- YOUR GOAL
Below is a listing with pictures. Repeat exactly the lines starting at the one holding "This screenshot has width=1200, height=630." and going on through the one holding "Remove the fs.mountDir segment with X", and leave every picture out.
*** Opening INPUT DATA ***
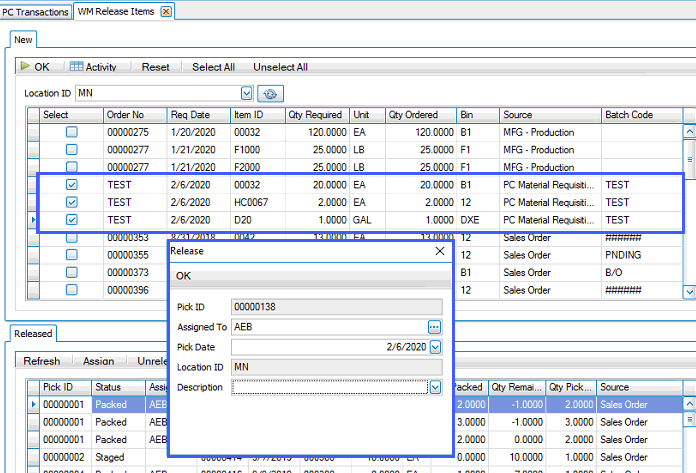
Task: Click Unselect All in the toolbar
Action: click(280, 67)
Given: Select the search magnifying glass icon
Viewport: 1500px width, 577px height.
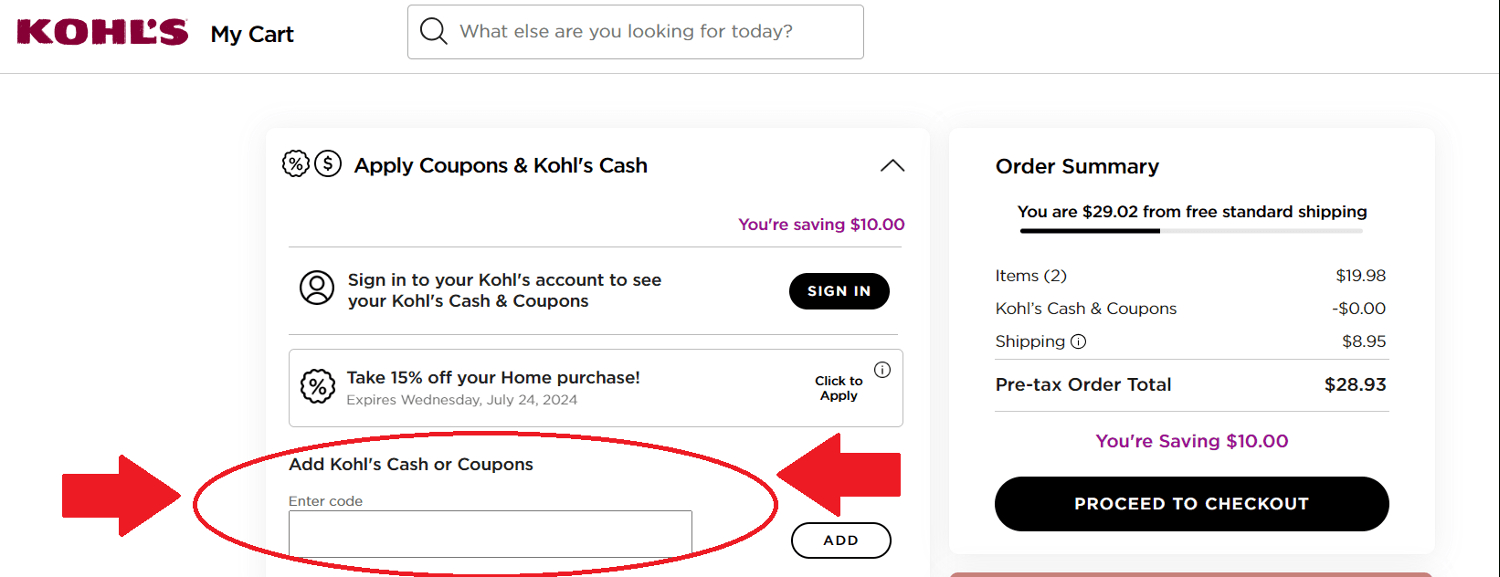Looking at the screenshot, I should pos(433,31).
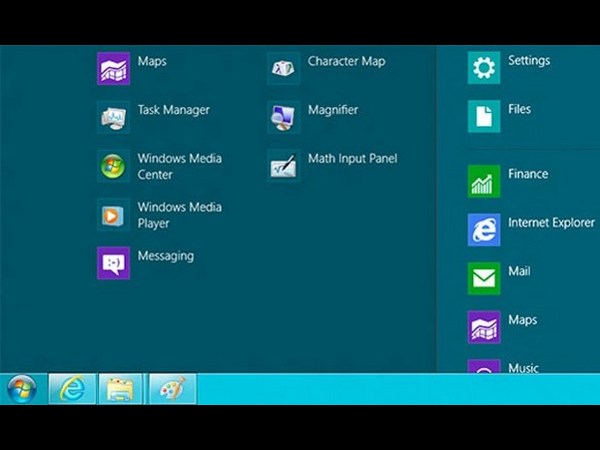Open Maps listed above Task Manager
Screen dimensions: 600x450
113,68

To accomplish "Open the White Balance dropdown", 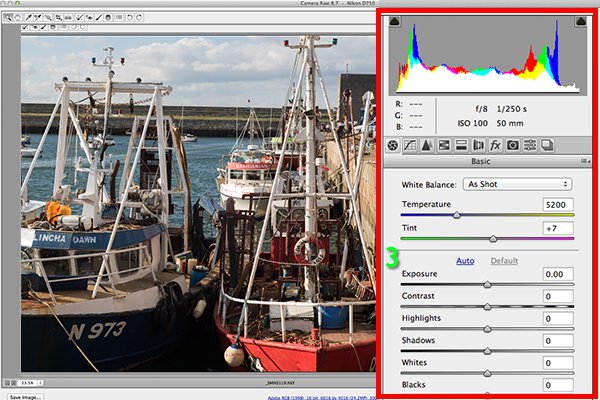I will 518,184.
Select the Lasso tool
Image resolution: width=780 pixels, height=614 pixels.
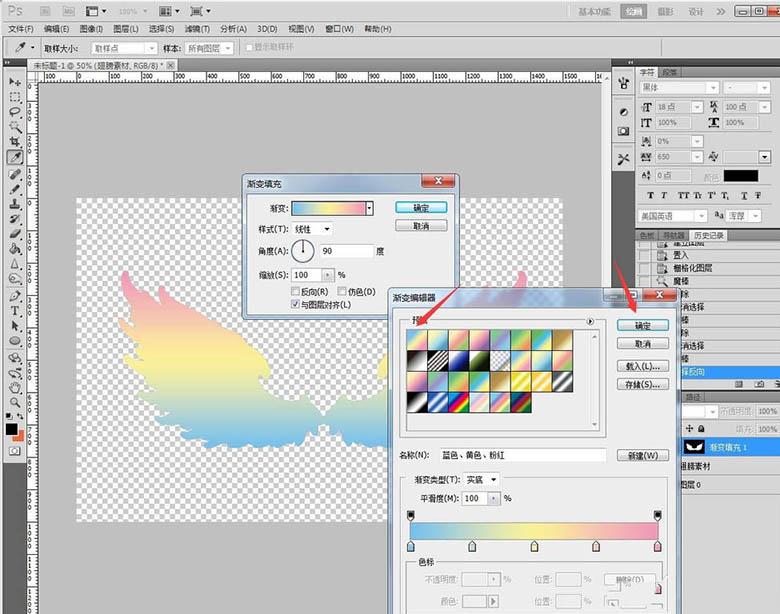point(16,112)
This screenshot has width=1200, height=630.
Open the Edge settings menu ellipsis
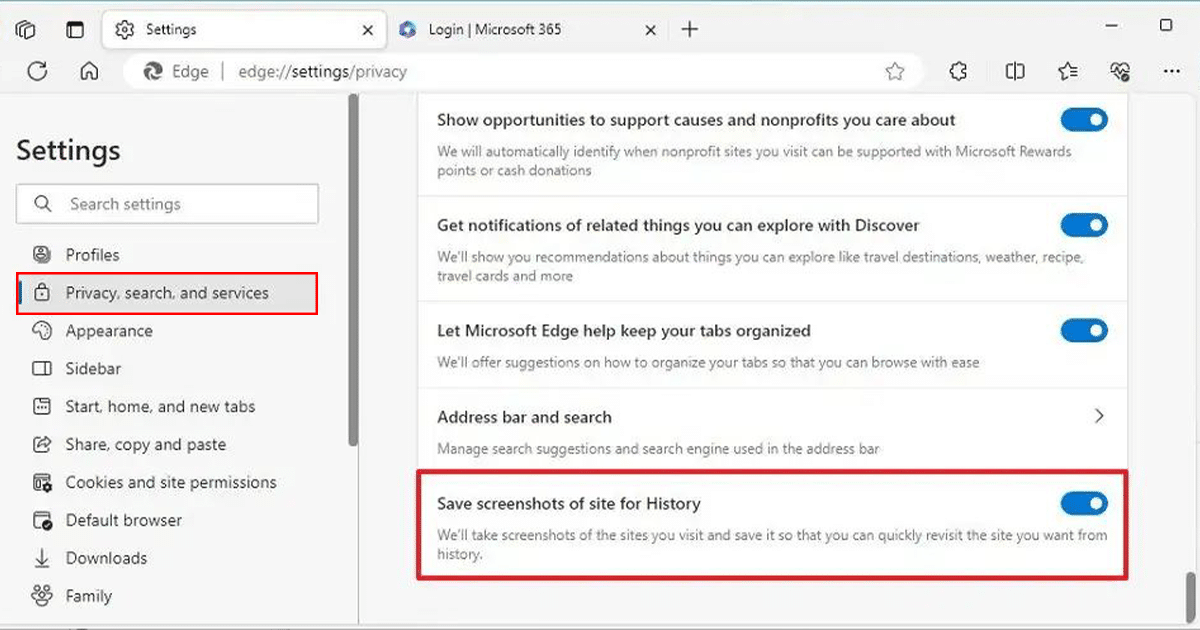(x=1172, y=71)
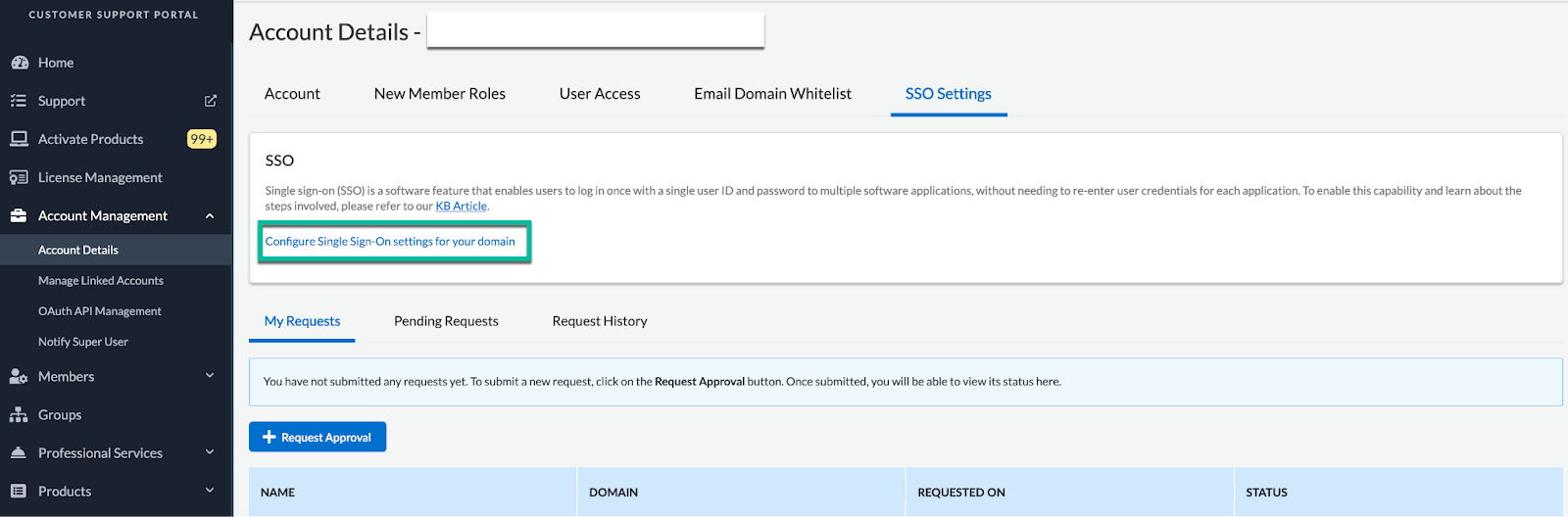Image resolution: width=1568 pixels, height=517 pixels.
Task: Click the Groups hierarchy icon
Action: tap(19, 415)
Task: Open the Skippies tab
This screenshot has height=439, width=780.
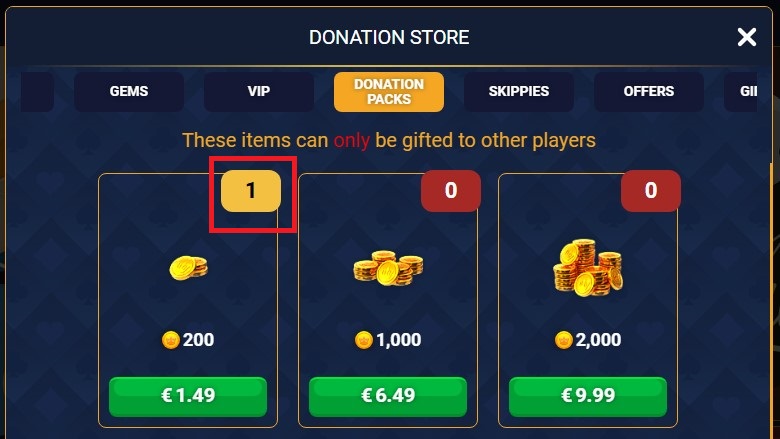Action: (519, 91)
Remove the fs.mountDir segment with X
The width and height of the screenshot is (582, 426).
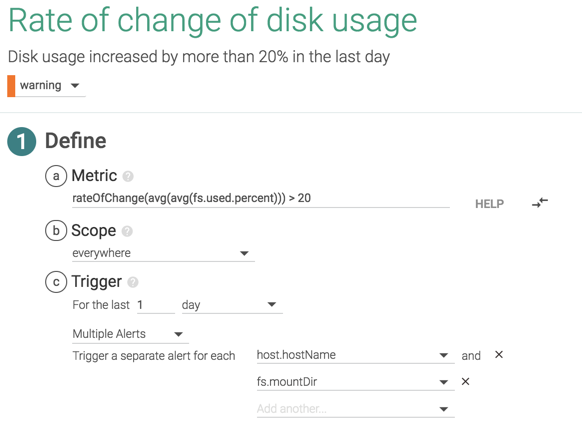(465, 381)
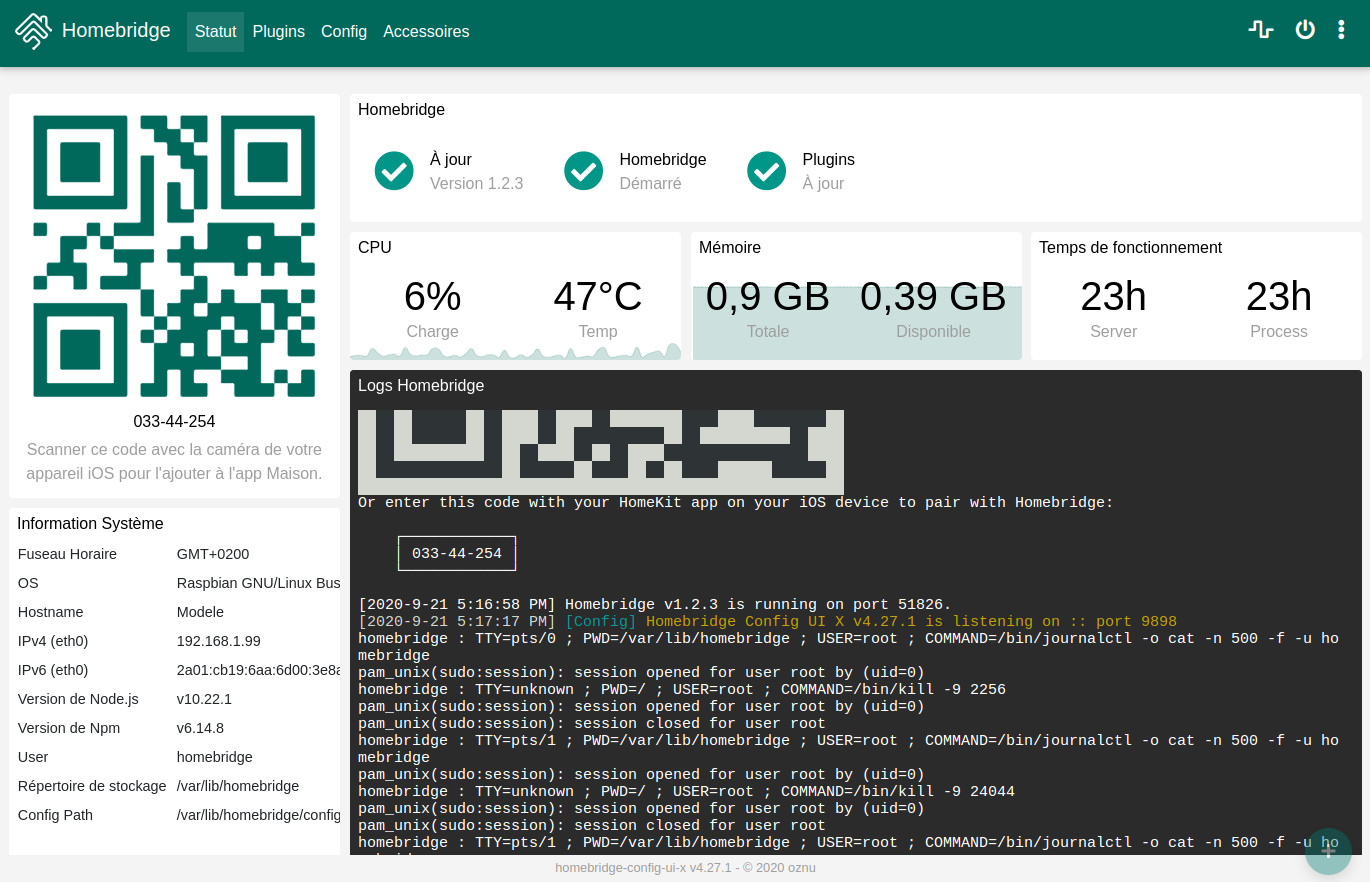
Task: Open the three-dot overflow menu
Action: [x=1341, y=30]
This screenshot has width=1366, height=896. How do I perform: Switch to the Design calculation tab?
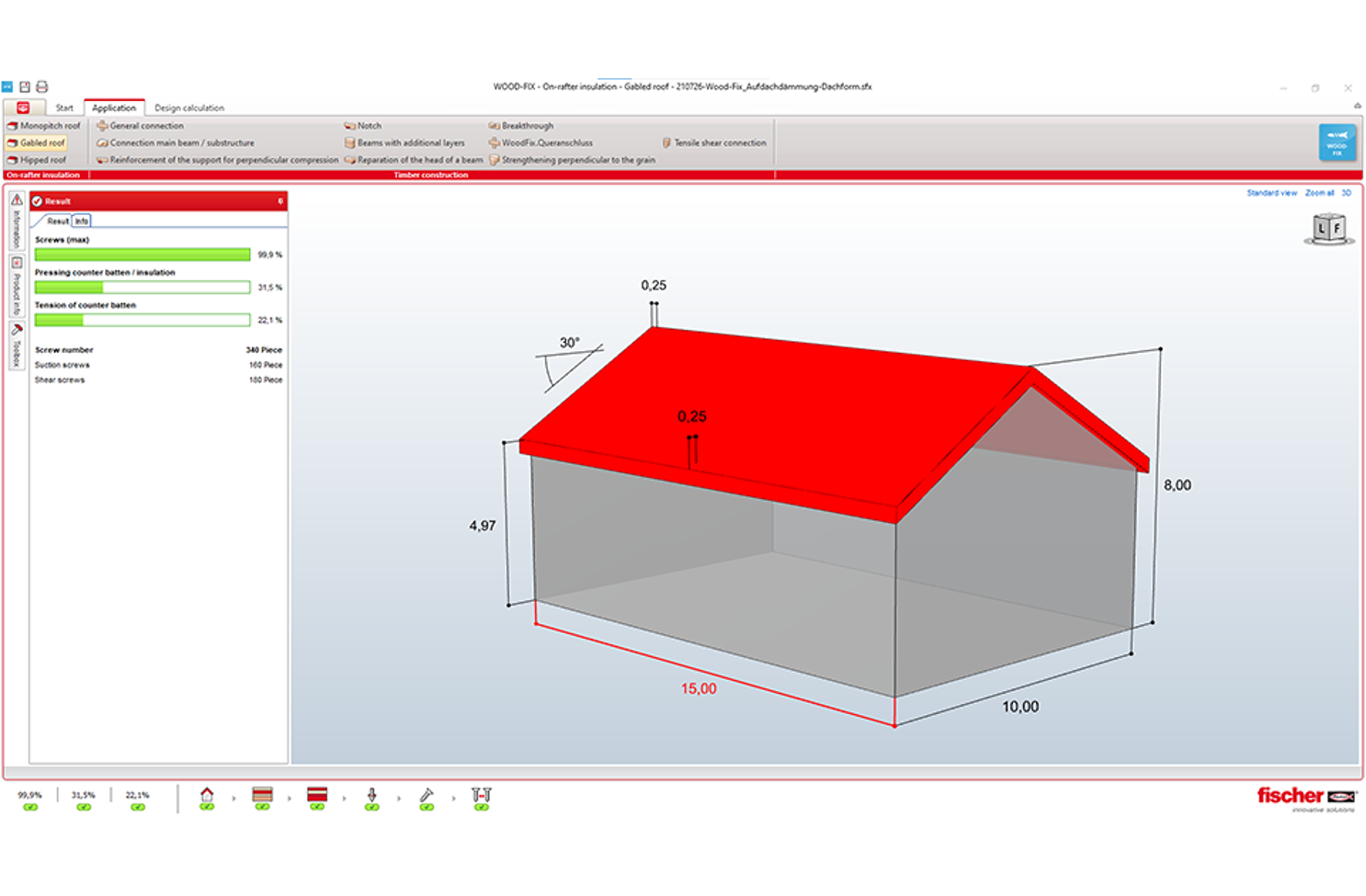pyautogui.click(x=188, y=108)
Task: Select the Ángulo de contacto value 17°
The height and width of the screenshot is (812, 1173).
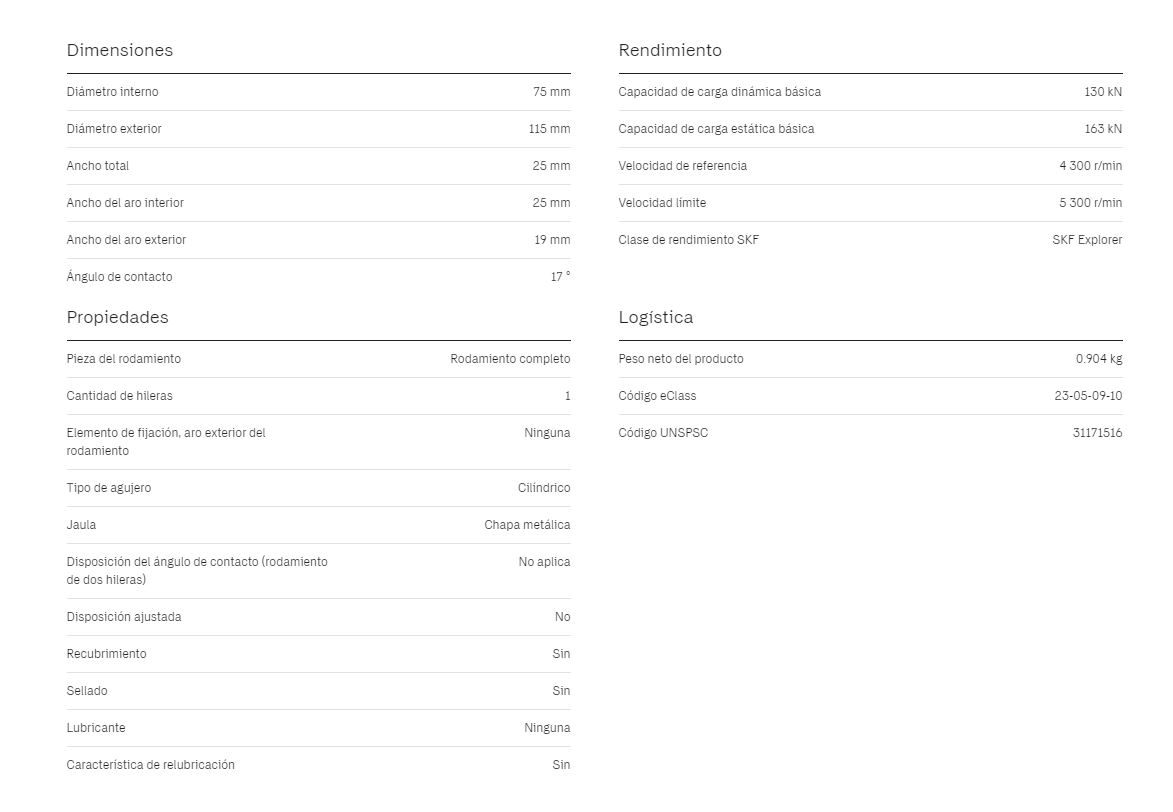Action: coord(560,277)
*** Closing INPUT DATA ***
- SOLUTION TO THE EXERCISE
This screenshot has width=1200, height=630.
Open the Edge settings menu ellipsis
(x=1172, y=71)
Image resolution: width=1568 pixels, height=517 pixels.
Task: Click the Groups hierarchy icon
Action: tap(19, 415)
Task: Open the Skippies tab
This screenshot has height=439, width=780.
Action: (519, 91)
Remove the fs.mountDir segment with X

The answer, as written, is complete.